>> begin EXTRACTED TEXT

March 04, 2007

Foolish hobgoblins

In response to my recent posting on spelling rage, in which differences between American and Canadian spelling figured prominently, Stephen Jones writes to propose that we should "accept both the British and American forms indiscriminately".  I think this is an excellent idea, but it's unlikely to gain wide support, since it's going to look to a lot of people like advocating INCONSISTENCY, and consistency is widely believed to be a good thing in itself.

As a linguist, I have to point out that inconsistency is just another name for variability, and variability is not some pesky defect of languages, but a central feature of them (along with, at least, opposition, compositionality, redundancy, ambiguity, synonymy/paraphrase, and hierarchical structure -- plus, of course, shared norms).  Language (both spoken and written) varies from person to person, from social group to social group, from occasion to occasion, and even for a single person on a single occasion, from moment to moment.  And this is a very good thing.  It would be insane to try to enforce a single choice between variants, on all occasions, for everyone.

>> end EXTRACTED TEXT

- _SET TASK_
For each statement, say yes or no to whether the post on foolish hobgoblins supports it, and quote the words from the post that settle it. 1. Stephen Jones suggested accepting both British and American spellings. 2. The writer expects the proposal to win wide support. 3. The writer treats variability as a flaw in languages.

>> begin COLLECTED MATERIAL

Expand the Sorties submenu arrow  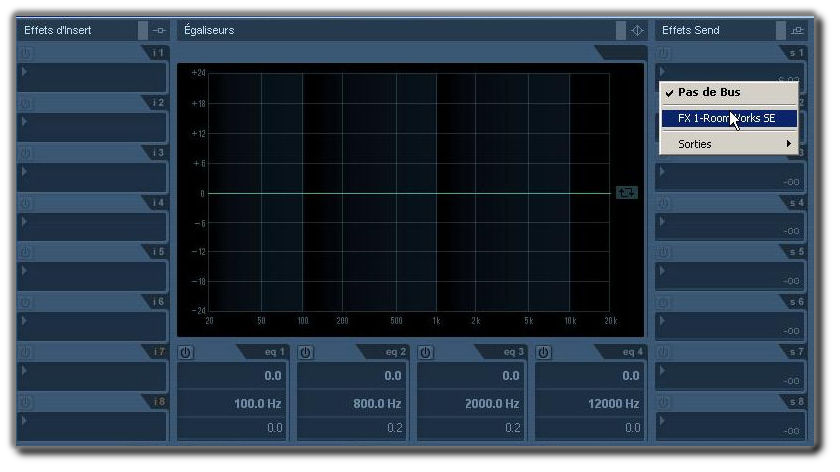click(x=788, y=144)
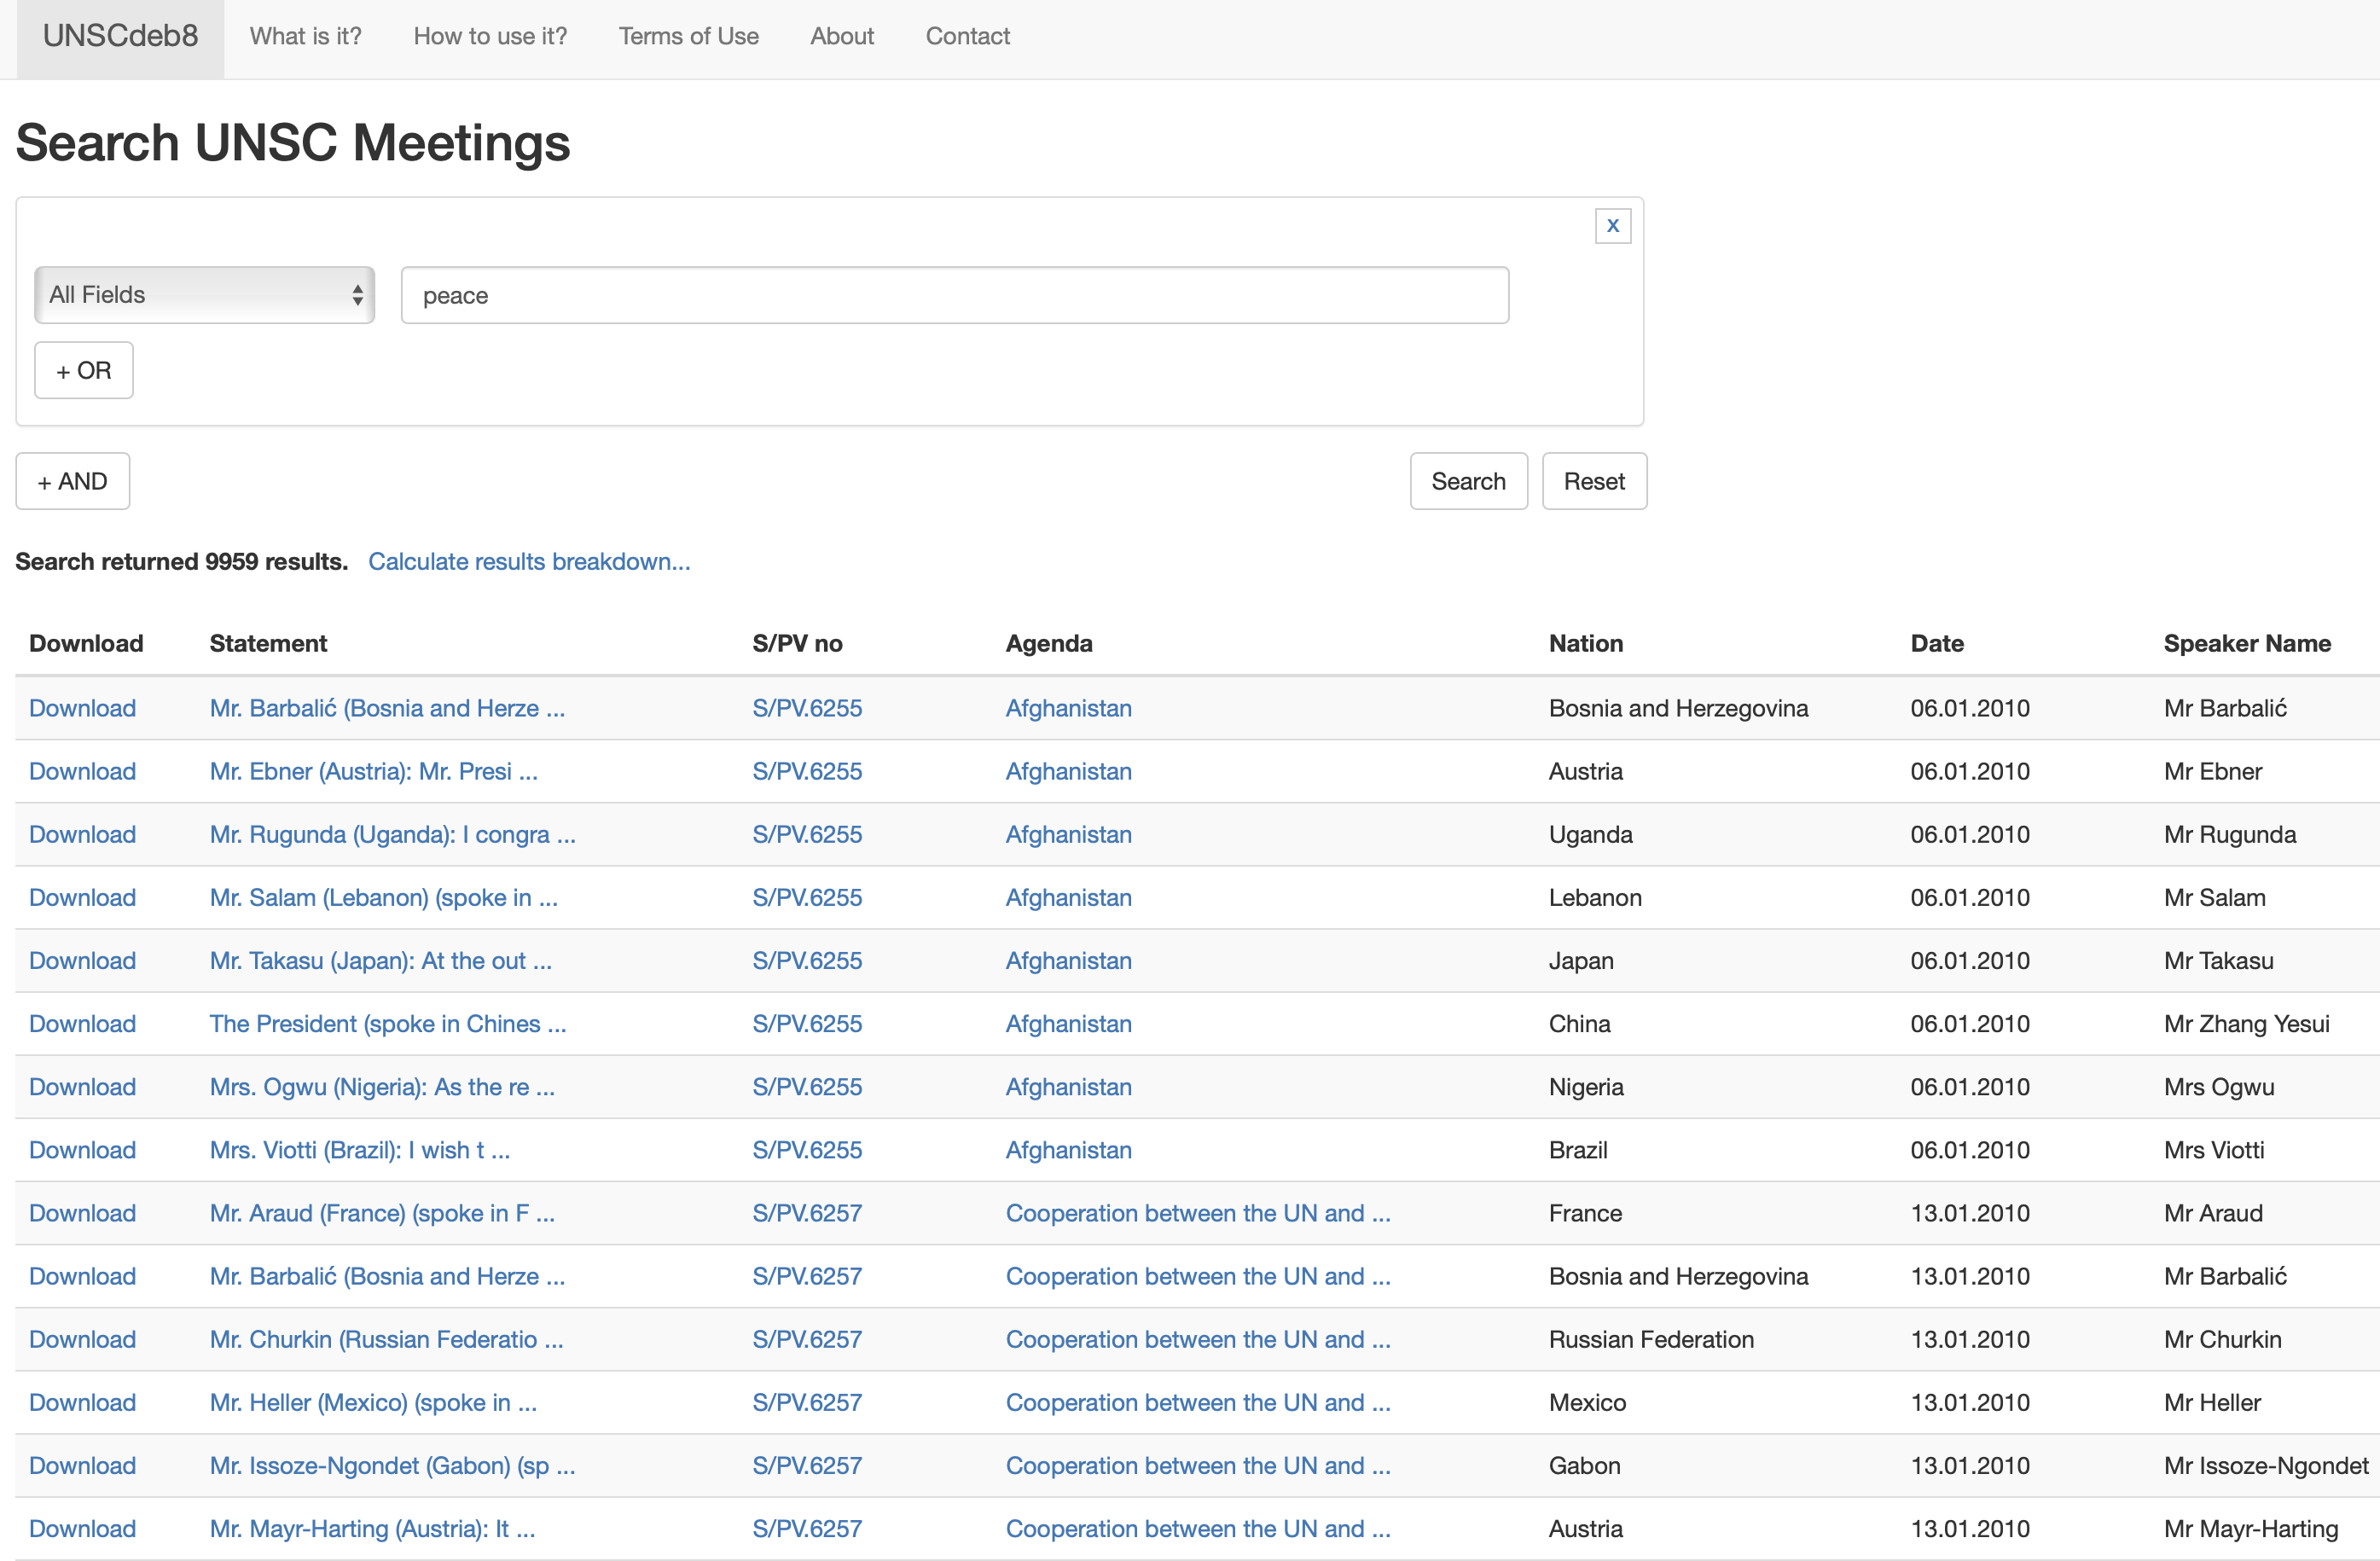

>> end COLLECTED MATERIAL

- _COMPLETE OUTPUT_
1. Yes: "accept both the British and American forms indiscriminately"
2. No: "it's unlikely to gain wide support"
3. No: "variability is not some pesky defect of languages, but a central feature of them"